Black kites were carving the air over the Medoc this morning as I drove north for my first appointment. And it seemed that the frogs by the stream at Chateau Kirwan had noticed them too, as they seemed nervous, leaping into the gin-clear water when my shadow fell on them, cutting chains of bubbles as they headed for the safety of the bottom and the weed that grows there.
Today was the first day of the Union des Grand Crus tastings and I intermixed these marathons with individual chateau visits. All has been conducted under clear skies and bright sunshine and the wines have been similarly clear-voiced and bright. These liquids are an easy taste; don't let anyone tell you otherwise.

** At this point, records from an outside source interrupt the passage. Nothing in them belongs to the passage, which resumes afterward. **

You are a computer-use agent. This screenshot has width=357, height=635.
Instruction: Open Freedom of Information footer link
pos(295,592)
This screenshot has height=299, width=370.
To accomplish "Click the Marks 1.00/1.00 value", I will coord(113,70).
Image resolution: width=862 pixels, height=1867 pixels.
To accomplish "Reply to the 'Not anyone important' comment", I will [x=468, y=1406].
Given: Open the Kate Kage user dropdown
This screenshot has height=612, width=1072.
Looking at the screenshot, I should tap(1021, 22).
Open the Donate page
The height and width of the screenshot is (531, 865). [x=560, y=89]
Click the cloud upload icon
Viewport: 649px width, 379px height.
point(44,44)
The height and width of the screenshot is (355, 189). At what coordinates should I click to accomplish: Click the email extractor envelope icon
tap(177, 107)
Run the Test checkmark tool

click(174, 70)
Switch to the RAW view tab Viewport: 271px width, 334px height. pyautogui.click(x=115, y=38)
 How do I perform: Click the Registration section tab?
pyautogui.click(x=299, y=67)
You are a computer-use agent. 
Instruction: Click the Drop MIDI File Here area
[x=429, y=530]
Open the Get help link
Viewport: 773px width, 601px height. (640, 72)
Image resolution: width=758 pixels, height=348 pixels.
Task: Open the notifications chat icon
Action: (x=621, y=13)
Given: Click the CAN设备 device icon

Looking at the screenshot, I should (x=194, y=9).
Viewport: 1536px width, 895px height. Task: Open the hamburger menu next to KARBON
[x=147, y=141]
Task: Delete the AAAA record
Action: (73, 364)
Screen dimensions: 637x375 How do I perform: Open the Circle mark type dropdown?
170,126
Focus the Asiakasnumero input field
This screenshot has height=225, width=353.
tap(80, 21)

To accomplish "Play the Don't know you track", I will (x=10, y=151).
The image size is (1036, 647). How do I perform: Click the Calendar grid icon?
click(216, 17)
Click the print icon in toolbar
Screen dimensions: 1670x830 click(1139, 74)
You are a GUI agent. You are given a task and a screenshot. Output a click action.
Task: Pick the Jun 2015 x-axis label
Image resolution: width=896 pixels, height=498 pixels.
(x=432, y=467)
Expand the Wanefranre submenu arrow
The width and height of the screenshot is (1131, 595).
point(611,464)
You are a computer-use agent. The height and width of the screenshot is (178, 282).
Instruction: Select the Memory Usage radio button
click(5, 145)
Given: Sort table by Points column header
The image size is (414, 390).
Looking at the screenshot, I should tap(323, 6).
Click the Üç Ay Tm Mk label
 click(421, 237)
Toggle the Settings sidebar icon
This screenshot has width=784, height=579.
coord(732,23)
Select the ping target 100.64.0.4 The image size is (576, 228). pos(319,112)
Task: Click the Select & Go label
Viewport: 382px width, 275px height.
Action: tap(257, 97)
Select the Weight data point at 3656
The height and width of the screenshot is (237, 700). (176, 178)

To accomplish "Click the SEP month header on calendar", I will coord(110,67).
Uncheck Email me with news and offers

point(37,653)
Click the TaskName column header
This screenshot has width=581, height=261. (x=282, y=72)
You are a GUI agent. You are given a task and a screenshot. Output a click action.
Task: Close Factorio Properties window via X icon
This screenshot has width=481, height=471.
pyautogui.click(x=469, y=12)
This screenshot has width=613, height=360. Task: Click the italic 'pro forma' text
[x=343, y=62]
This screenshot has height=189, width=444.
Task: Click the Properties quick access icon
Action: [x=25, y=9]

And lots of thoughts have been churning around in my head, the main one relating to the question of style. My issue is thus:
A few years ago - a very few years ago - vintages classed as fine were generally relatively homogenous in style. 2010 was fabulous to taste young and one felt that, in a decade's time, one would have a reasonable shout of identifying the vintage characteristics if one were served one of the wines blind.
Now, that seems not to be the case any longer. Styles within individual communes vary really quite widely. Alcohol levels are markedly different; wines are radically varying in colour; levels of tannins come from polar opposite ends of the spectrum. And I've been trying to imagine the reasons for this.
At one senior chateau yesterday the wine maker told me quite succinctly that they tried to make a wine that defines that chateau, rather than the vintage and I wondered whether this might explain the stylistic differences in the wines. Whatever it is, it is clear that the modern vigneron still has a great many questions to think about when growing the fruit and making the wine from that fruit.
In any event, lots of very nice wines today, including Chateaux Latour and Margaux, this latter as especial highlight. It's the mutt's.
Lynch Bages lovers take note: the 2016 vintage of the wine you love is a properly serious bit of kit, almost Latour-like in its stuffing and purity. And it has higher IPT (that polyphenol/tannin thing again) levels than even Latour. At 95 it really is brimming with matter.
Look, 2016 has produced a great many superb Bordeaux wines. But I wonder whether superb Bordeaux wines are becoming rather like pretty girls. When one sees a pretty girl walking down the street she might catch your eye and then sail past with her nose in the air, but you know for a fact that there's no shortage of pretty girls and another will be along any minute.